Becoming a Professional
When our Kisa Scholars complete AfricAid’s two-year leadership program and graduate from high school, we like to keep connected with them, and also to continue building relationships between them. Strengthening our Kisa Alumnae Network (KAN) is an important part of our work. We follow each other’s activities in social media groups and organize social and networking engagements throughout the year. One activity on AfricAid event’s calendar that builds professional connections between our graduates is the Job Readiness Workshop.
The most recent Job Readiness Workshop was held in Arusha from December 12-16, 2018 and coincided with the end of the university year. This four-day workshop was open to former Kisa Scholars who have recently graduated from university and who are hitting the job market, along with many other newly graduated students around the country. We hosted 23 alumnae from Arusha, Kilimanjaro, and Dar es Salaam and a few individual young women came from smaller urban centers.

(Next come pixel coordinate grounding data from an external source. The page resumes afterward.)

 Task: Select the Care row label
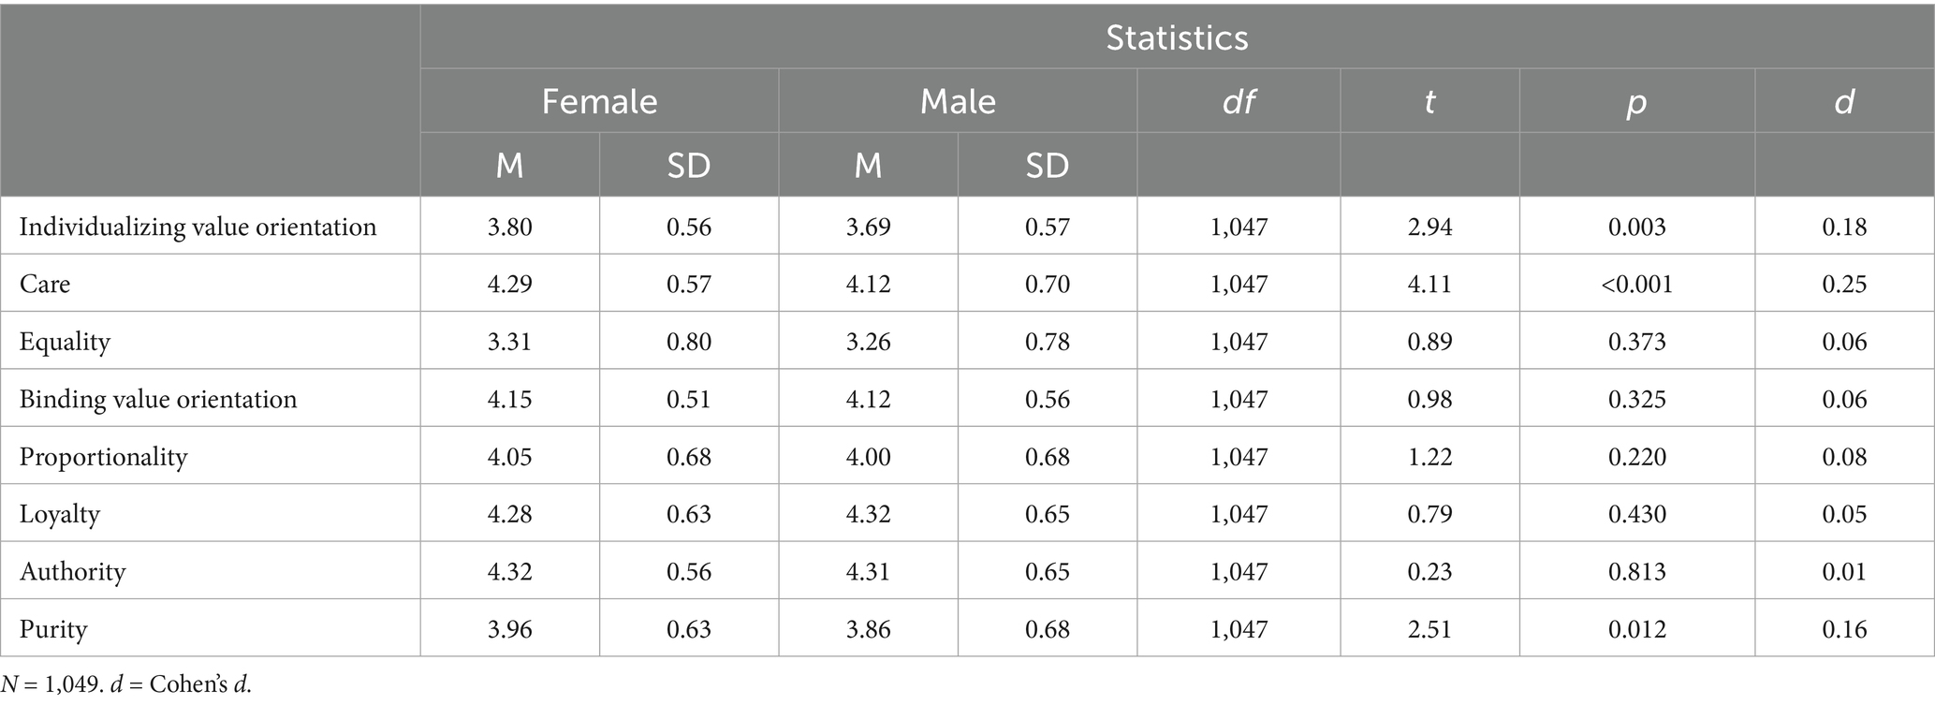(x=45, y=284)
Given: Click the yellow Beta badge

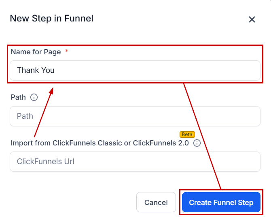Looking at the screenshot, I should (187, 134).
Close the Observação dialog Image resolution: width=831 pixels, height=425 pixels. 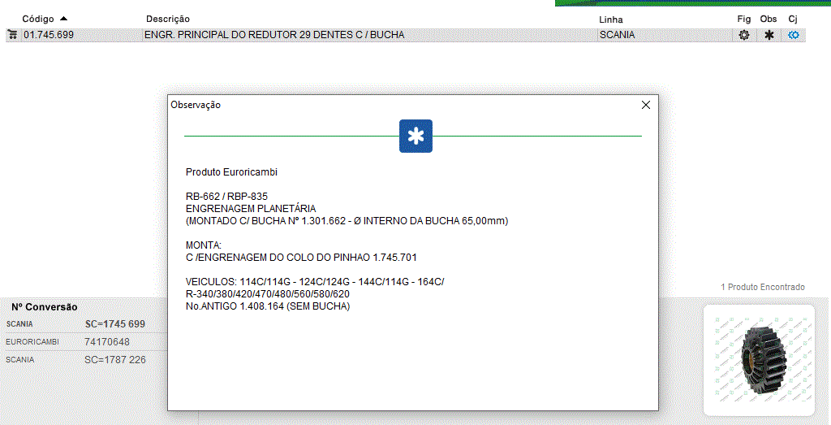click(646, 105)

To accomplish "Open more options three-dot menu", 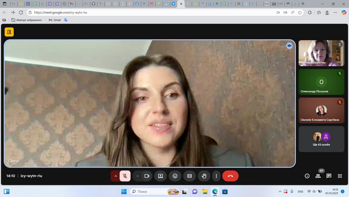I will [216, 176].
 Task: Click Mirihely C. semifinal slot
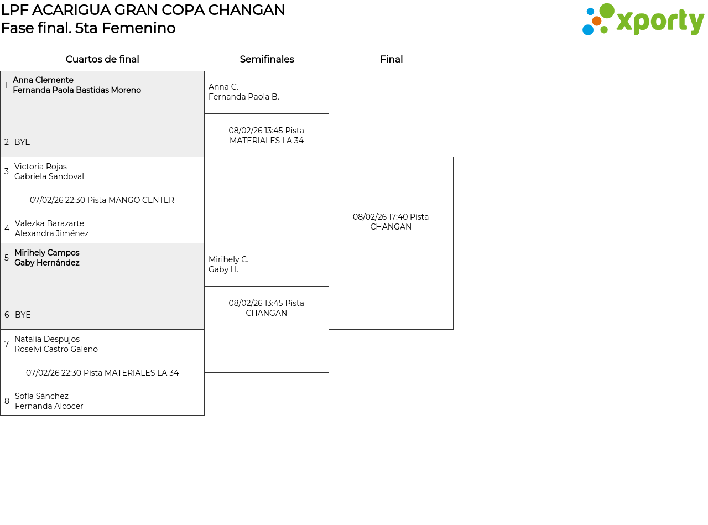point(228,264)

It was a packed and engaging program, with plenty of time to socialize, catch up on news, and swap stories. Catherine, a Kisa Alumna from 2014 shared, “I had a small reunion with my fellow classmates from Cornerstone Leadership Academy and it was super awesome to hear all the stories and catch up.”
A number of different professional facilitators shared their experiences and knowledge about a range of topics related to getting and keeping work. Sometimes when you are starting out on your first job, it is hard to know what is expected of you in the workplace. How do you get a promotion or even move from an intern position to a more important one?

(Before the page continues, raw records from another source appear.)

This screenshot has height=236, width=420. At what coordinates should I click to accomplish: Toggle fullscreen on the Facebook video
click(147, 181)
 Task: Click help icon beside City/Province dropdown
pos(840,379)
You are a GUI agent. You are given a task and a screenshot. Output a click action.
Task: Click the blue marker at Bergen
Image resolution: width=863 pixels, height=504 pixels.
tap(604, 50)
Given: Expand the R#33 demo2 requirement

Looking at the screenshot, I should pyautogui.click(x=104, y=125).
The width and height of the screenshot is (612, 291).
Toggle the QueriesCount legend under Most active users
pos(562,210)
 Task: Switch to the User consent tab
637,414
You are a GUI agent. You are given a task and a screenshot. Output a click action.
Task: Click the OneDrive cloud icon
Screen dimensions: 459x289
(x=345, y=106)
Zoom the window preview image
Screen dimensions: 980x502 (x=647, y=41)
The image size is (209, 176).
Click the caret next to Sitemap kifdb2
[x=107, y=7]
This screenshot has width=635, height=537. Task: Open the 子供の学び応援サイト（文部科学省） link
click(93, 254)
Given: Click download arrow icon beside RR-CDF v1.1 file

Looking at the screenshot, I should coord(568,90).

- What makes a person employable?
- Practical job searching tips
- CVs, cover letters and interview techniques
- Workplace skills, such as running meetings and setting up networks
- A lengthy session on what it means to be “professional”
The Job Readiness Workshop gave us all time to think what it actually means to be successful in employment. And, our facilitators turned out to be more great role models. Alumna Catherine continued with her feedback: “Mercy Grace and Jessica (Facilitators) were really amazing and are great role models to me now. They have so much to offer the world. They present themselves very well and got me inspired to exploit my potential to the fullest.”

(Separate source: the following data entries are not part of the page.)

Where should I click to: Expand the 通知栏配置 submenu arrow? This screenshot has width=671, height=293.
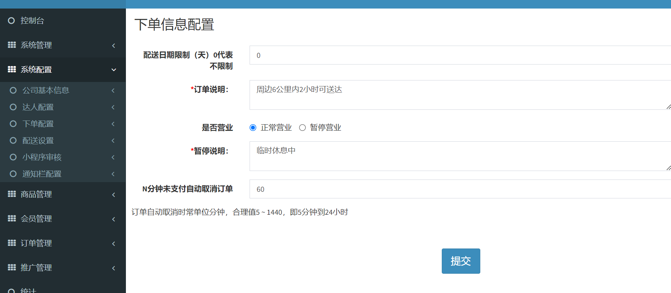(113, 174)
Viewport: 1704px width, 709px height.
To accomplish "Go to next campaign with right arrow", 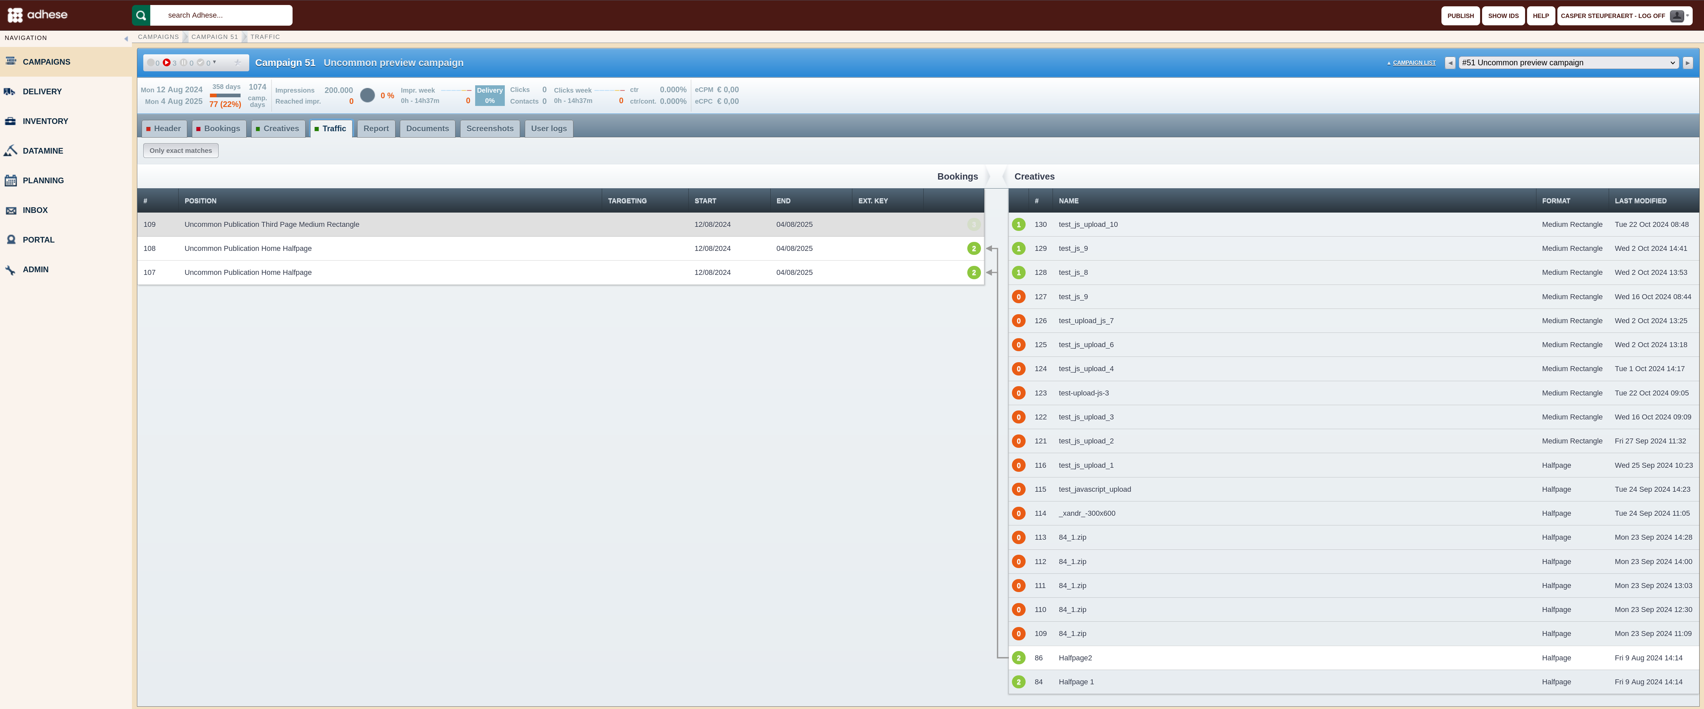I will pyautogui.click(x=1687, y=63).
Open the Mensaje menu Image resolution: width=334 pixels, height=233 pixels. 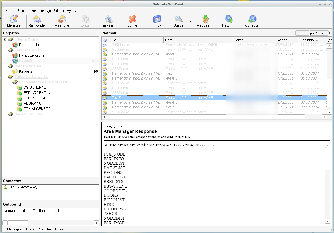pyautogui.click(x=44, y=11)
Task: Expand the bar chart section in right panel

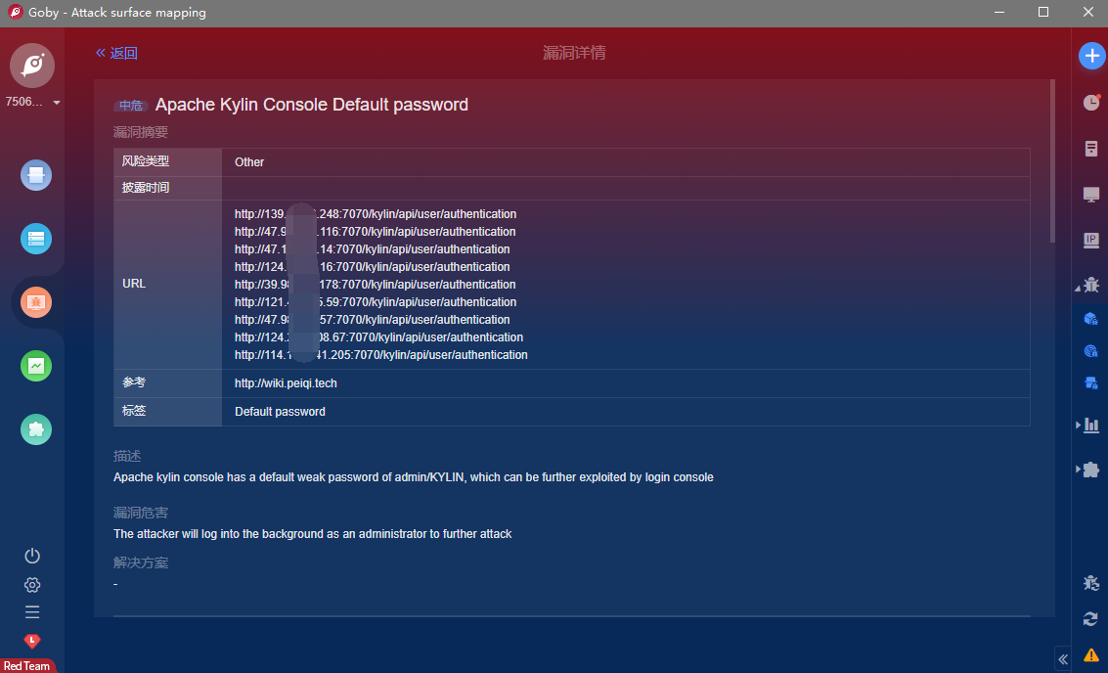Action: (x=1079, y=425)
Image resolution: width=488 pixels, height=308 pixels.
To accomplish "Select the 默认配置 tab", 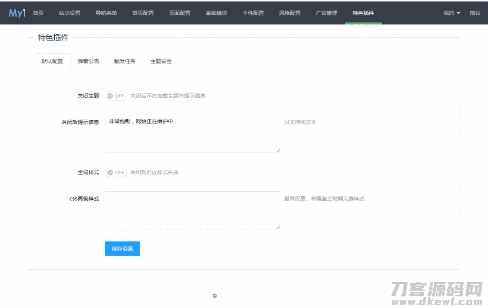I will pyautogui.click(x=52, y=62).
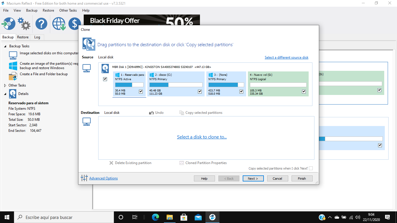Switch to the Restore tab
This screenshot has height=223, width=397.
(x=23, y=37)
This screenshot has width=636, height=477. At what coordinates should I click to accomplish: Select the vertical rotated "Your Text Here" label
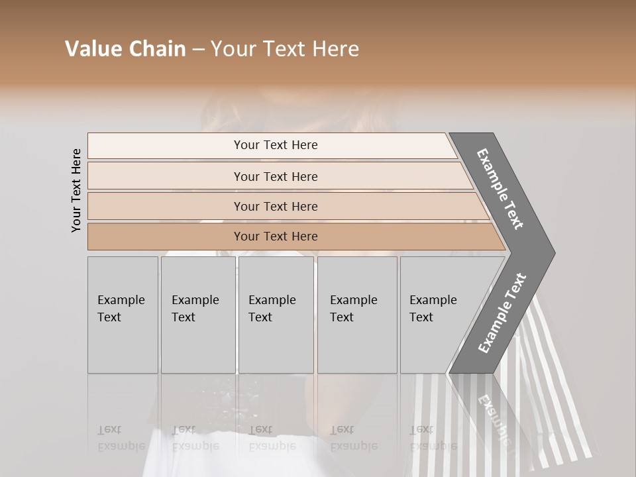point(76,190)
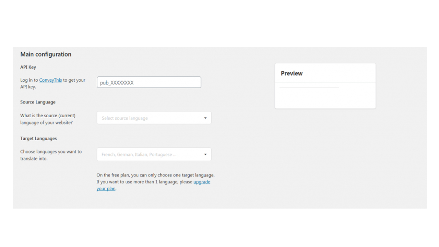This screenshot has width=439, height=247.
Task: Open the ConveyThis login link
Action: click(x=50, y=80)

Looking for work can be a hard, lonely struggle. Our workshop included activities on psychological wellbeing in the face of rejection or indifference. Mentors from the Kisa Project in Moshi ran sessions on self-love, self-promotion, resilience, and building inner strength. These were actually refreshers on what the participants learned several years earlier as Kisa Scholars. We believe in reinforcing material previously learned, which is why both the Kisa and Binti programs utilize a “spiral” curriculum (i.e. repeating topics in greater depth and detail as the Scholar progresses over the years.)
The transition from school to the working world is a time of considerable uncertainty, which can be made more tolerable by being a part of a network of colleagues going through the same experience. One of the most powerful take home messages for our alumnae was the importance of building a professional mentor relationship with someone you trust. Two heads on a problem are so much better than one. None of us know all the answers when we first start working, so it is a good thing to establish nourishing and supportive professional friendships. Support from AfricAid does not stop at the end of a workshop on Job Readiness. We encourage graduates to connect with each other and to continue to see AfricAid staff as great resources. Finally, these Alumnae workshops have become an excellent platform for AfricAid’s Binti Shupavu Mentor recruitment process. It gives us a chance to evaluate the most promising candidates – and for them to extend their relationship with AfricAid.